STORED DATA:
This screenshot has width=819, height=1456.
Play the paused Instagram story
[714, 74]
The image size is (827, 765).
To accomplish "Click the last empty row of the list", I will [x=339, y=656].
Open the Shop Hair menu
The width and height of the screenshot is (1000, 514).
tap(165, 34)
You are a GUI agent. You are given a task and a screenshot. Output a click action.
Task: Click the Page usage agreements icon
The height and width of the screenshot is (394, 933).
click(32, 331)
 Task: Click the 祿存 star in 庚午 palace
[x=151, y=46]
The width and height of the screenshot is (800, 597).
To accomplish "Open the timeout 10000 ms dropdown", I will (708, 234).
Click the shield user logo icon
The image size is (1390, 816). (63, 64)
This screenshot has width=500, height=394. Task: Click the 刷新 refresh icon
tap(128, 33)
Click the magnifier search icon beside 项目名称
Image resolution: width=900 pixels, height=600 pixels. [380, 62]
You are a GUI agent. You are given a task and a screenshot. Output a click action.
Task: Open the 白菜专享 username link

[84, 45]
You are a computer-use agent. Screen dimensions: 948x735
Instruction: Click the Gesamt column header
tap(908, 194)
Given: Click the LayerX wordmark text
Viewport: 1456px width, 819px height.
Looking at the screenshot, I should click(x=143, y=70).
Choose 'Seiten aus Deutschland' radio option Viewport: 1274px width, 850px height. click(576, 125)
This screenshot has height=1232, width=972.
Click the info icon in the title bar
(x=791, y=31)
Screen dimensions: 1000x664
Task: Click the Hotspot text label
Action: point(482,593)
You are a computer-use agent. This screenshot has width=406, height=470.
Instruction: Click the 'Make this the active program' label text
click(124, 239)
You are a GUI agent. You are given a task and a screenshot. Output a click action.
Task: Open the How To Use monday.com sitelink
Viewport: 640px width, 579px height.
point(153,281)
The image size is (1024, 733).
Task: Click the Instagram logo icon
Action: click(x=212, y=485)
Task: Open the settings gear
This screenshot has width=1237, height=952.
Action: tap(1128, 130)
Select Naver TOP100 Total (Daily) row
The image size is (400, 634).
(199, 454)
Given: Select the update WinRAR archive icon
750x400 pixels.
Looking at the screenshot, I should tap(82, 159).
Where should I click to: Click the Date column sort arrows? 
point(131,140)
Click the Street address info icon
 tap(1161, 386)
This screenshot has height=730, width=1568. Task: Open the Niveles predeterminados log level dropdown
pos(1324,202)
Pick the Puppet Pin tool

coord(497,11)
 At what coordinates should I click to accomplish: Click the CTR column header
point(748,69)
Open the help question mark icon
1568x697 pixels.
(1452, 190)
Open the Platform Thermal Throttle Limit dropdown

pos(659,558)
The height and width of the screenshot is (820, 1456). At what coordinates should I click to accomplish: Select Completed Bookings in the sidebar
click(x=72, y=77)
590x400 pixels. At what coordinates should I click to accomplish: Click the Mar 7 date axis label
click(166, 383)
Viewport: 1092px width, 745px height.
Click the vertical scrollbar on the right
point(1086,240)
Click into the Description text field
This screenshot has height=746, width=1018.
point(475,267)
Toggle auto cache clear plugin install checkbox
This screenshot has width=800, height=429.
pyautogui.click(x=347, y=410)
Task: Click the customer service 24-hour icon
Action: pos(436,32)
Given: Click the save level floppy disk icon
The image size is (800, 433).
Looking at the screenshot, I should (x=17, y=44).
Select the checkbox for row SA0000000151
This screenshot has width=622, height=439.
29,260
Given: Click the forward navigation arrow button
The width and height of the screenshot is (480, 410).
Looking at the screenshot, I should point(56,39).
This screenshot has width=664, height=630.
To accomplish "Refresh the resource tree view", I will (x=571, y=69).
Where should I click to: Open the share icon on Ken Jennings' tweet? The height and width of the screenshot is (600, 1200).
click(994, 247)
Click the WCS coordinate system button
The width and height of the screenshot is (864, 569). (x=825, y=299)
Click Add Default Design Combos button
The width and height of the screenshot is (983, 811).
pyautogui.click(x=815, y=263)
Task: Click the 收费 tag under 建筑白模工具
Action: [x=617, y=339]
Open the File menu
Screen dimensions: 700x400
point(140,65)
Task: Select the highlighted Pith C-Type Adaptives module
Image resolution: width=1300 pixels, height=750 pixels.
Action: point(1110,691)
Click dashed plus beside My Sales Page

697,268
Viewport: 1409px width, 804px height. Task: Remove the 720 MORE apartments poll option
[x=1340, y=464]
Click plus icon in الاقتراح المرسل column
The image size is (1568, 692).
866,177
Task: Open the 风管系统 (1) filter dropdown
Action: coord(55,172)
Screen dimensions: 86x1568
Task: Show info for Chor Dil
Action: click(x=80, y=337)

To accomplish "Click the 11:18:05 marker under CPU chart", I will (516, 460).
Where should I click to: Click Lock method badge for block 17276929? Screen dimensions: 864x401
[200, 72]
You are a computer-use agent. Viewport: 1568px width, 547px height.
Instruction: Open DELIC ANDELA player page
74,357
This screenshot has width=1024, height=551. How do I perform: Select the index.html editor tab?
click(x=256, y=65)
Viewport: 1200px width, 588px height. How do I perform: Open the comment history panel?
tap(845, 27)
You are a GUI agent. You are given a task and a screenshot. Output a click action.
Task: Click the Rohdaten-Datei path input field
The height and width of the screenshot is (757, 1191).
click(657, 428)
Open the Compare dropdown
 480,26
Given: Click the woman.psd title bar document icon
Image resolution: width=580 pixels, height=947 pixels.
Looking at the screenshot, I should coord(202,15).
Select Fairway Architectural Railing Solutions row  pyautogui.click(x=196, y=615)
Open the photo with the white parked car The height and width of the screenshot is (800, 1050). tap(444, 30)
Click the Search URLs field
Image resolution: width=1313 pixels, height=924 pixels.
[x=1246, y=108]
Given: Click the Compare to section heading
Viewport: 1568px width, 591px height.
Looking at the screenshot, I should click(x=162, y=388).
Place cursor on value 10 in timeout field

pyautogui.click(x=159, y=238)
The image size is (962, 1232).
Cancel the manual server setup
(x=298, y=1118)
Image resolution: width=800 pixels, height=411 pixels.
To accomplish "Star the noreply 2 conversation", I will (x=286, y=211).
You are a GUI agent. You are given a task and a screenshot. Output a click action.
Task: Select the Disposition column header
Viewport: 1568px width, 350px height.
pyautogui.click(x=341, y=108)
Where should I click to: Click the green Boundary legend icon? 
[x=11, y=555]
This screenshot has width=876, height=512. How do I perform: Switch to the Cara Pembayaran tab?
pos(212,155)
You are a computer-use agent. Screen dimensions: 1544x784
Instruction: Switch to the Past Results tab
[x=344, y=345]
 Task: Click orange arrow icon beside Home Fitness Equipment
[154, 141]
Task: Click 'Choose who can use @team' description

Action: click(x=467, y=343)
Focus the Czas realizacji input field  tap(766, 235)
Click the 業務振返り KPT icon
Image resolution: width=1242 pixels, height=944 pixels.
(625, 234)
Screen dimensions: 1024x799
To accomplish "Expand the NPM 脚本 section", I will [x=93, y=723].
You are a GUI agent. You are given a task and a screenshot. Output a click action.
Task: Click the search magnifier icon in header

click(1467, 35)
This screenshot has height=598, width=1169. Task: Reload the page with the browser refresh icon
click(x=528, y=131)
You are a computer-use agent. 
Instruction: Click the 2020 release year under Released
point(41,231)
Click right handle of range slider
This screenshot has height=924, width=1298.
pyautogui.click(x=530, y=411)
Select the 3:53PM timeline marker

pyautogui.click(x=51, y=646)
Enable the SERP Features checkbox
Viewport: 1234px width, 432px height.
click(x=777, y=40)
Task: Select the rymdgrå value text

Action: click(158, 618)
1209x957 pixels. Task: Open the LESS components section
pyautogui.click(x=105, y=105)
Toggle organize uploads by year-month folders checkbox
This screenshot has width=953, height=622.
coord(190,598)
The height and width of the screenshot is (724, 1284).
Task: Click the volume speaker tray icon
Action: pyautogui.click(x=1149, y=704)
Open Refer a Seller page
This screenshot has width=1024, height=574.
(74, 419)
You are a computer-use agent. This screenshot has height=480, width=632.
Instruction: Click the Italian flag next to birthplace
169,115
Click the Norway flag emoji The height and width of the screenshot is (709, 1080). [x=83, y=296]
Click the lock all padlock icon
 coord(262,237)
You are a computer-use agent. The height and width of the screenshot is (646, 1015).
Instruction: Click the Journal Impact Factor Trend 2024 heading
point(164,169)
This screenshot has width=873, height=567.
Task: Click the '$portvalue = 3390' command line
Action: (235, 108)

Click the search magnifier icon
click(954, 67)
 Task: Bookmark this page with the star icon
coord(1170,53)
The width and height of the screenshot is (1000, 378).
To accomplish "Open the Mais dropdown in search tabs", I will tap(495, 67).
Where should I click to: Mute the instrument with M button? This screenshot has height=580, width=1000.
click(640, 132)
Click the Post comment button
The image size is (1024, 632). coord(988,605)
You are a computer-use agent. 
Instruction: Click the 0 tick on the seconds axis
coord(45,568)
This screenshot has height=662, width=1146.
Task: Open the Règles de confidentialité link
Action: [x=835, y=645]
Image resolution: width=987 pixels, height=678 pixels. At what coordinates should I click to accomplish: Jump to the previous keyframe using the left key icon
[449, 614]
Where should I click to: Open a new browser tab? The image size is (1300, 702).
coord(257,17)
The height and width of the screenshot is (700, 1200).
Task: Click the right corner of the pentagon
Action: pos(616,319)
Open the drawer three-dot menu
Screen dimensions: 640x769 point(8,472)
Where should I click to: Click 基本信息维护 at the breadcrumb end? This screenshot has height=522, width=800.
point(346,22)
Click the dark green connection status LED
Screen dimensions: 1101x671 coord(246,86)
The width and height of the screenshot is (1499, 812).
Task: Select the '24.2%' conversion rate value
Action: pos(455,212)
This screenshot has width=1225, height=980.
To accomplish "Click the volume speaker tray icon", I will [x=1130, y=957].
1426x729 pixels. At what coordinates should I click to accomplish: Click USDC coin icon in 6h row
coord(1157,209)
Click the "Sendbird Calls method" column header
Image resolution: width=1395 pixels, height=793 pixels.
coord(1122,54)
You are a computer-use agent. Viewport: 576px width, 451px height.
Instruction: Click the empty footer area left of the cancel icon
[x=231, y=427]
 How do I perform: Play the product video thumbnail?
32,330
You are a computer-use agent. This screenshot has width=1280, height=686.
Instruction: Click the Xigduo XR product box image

TASK DETAILS:
Using the data above, transcribe the lines that run from the line with "The image size is (800, 433)." to the line with "Given: Click the forward", both ends kept, and output nothing else.

RESPONSE:
The image size is (800, 433).
Looking at the screenshot, I should (x=17, y=44).
Select the checkbox for row SA0000000151
This screenshot has width=622, height=439.
29,260
Given: Click the forward navigation arrow button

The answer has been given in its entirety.